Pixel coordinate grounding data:
========

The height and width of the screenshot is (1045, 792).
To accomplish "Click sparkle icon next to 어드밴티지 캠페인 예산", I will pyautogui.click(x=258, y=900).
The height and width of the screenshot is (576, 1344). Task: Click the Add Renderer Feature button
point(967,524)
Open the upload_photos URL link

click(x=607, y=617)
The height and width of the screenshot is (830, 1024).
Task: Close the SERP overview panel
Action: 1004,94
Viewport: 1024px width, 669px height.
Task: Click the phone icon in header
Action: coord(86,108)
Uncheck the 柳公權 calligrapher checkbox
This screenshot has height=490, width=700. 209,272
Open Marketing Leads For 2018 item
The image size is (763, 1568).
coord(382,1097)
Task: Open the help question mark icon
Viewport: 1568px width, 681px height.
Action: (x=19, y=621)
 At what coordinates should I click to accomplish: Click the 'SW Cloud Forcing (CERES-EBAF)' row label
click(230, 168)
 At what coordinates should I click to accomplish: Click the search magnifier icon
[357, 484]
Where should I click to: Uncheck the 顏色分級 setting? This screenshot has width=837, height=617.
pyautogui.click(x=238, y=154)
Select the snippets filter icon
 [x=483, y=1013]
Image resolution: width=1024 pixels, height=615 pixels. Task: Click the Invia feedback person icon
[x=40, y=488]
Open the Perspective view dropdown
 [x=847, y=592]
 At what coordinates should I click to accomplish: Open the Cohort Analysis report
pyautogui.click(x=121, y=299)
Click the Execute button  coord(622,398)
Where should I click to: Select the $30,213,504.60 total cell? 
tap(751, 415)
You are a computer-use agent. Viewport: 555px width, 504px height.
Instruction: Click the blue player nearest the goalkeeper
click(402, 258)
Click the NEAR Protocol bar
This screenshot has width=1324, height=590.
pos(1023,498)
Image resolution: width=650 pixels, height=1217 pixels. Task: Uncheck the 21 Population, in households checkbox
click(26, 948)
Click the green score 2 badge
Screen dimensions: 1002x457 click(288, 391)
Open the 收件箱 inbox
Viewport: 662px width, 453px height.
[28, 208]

========

Each line from the one containing "Open the Perspective view dropdown" through the last line of the entries is to be copied exactly, with no other lines added.

■ **Reply**
Open the Perspective view dropdown
 [x=847, y=592]
 At what coordinates should I click to accomplish: Open the Cohort Analysis report
pyautogui.click(x=121, y=299)
Click the Execute button  coord(622,398)
Where should I click to: Select the $30,213,504.60 total cell? 
tap(751, 415)
You are a computer-use agent. Viewport: 555px width, 504px height.
Instruction: Click the blue player nearest the goalkeeper
click(402, 258)
Click the NEAR Protocol bar
This screenshot has width=1324, height=590.
pos(1023,498)
Image resolution: width=650 pixels, height=1217 pixels. Task: Uncheck the 21 Population, in households checkbox
click(26, 948)
Click the green score 2 badge
Screen dimensions: 1002x457 click(288, 391)
Open the 收件箱 inbox
Viewport: 662px width, 453px height.
[28, 208]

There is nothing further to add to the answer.